In 2011 Brainglass launched its first mobile application called Karaoke4English on iOS and Android. Today the company’s mobile applications, including Lingoal, have surpassed 1 million downloads and combine the concepts of audiobook, e-book, dictionary and exercises into one engaging learning environment.
Based on his experiences with language students and immigrants in Sweden, Carlsson will focus on the topic of “Language challenges in Europe: Minorities, Migration and Motivation” during his presentation at the event.
The second speaker I would like to introduce today is Mait Müntel, the co-founder and CEO of Lingvist, a language learning startup from Estonia and part of the Techstars London 2014 cohort.
Lingvist wants to help you learn any language in 200h by the means of applying big data and mathematical concepts to the learning process and therefore reducing the time needed to learn a new language by 90%.

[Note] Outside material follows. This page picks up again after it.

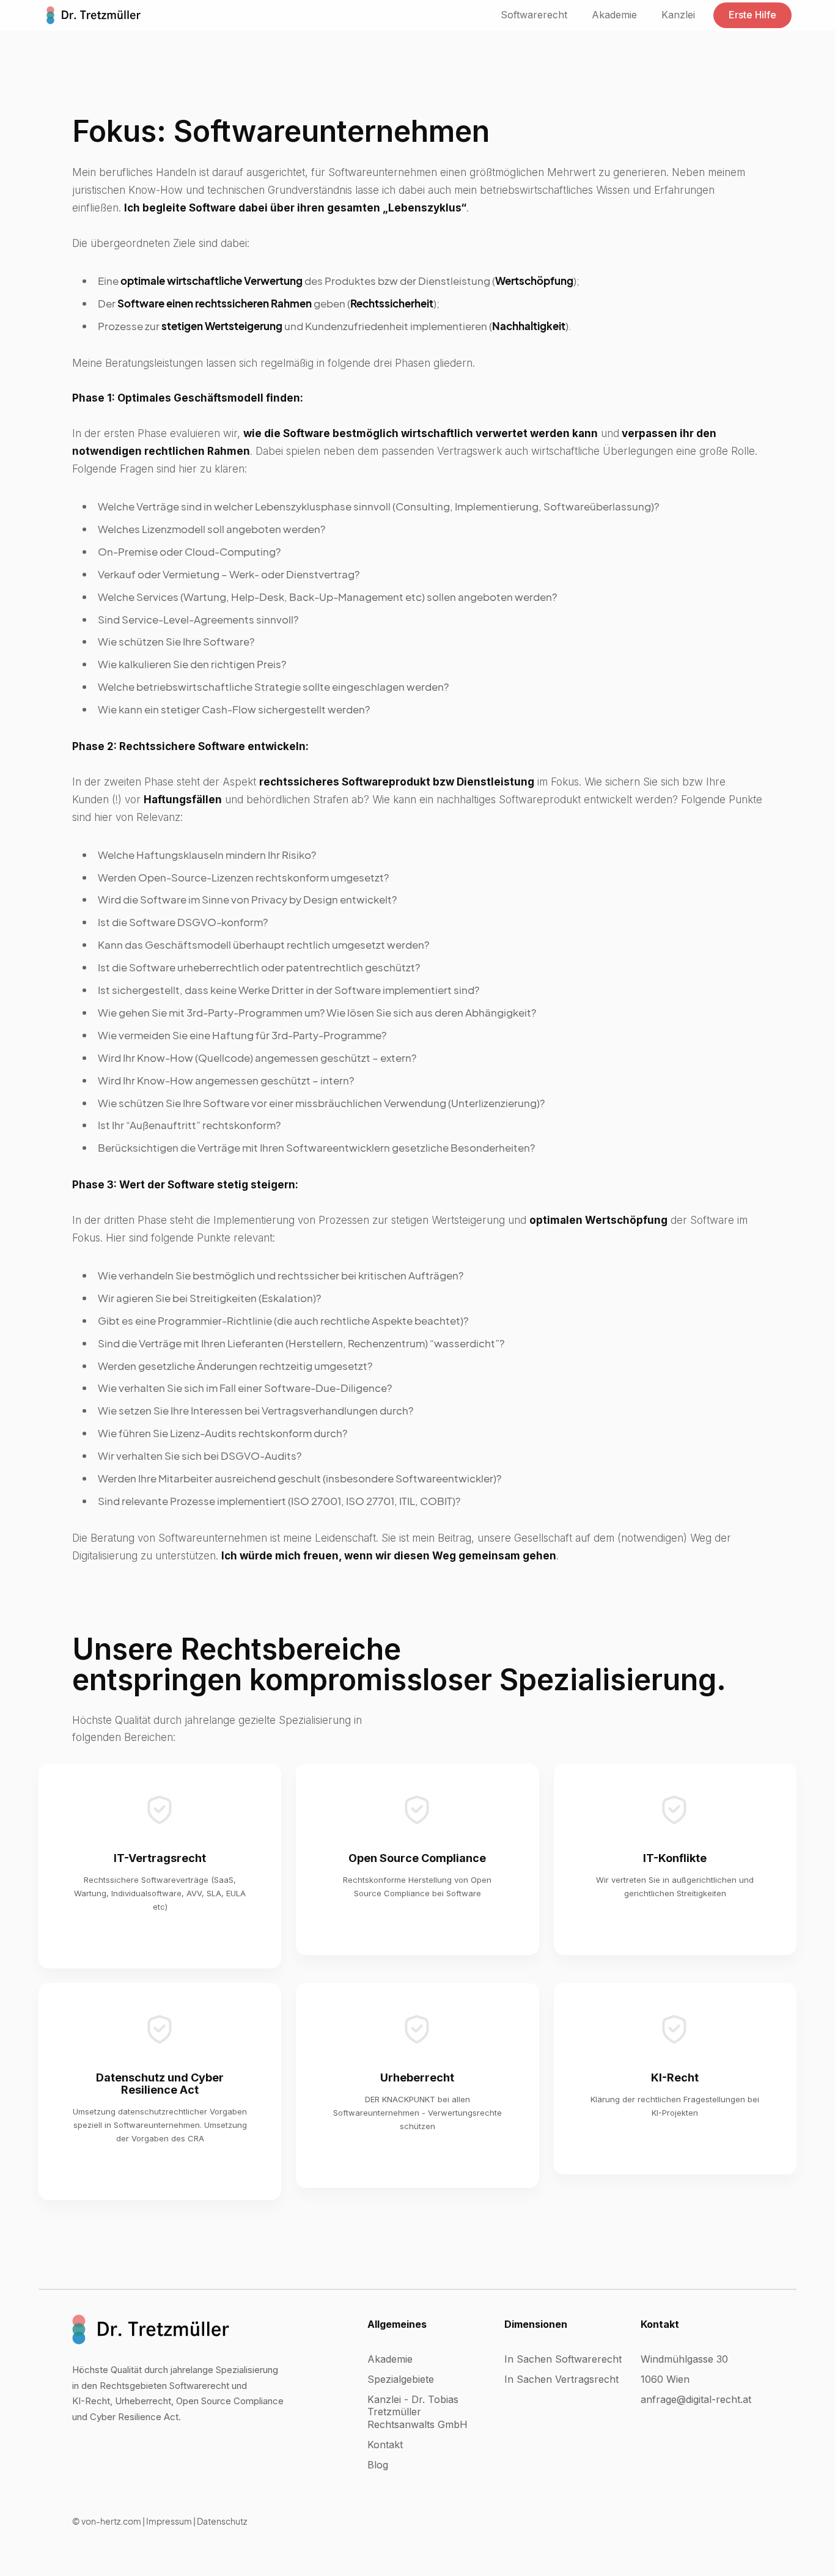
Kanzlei (678, 15)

The idea for Lingvist was born out of personal need. Müntel was looking for language learning applications when he wanted to learn French but none of the existing solutions fit his needs.
“I had always wanted to learn new languages, but never had the time to do so. All the existing language learning tools tend to be inefficient and so I decided to build my own. I tried the prototype on myself and it took me only 200 hours to learn French, which I took as a sign that I’m onto something remarkable.”
Mait is a particle physicist and an entrepreneur. He received a PhD in Theoretical Physics in 2008 and has extensive expertise in mathematical modeling and programming research software. Müntel contributed to the development of BalticGrid.org, a distributed computing network for the Baltic Sea region and was part of the Higgs boson research team at CERN, Switzerland.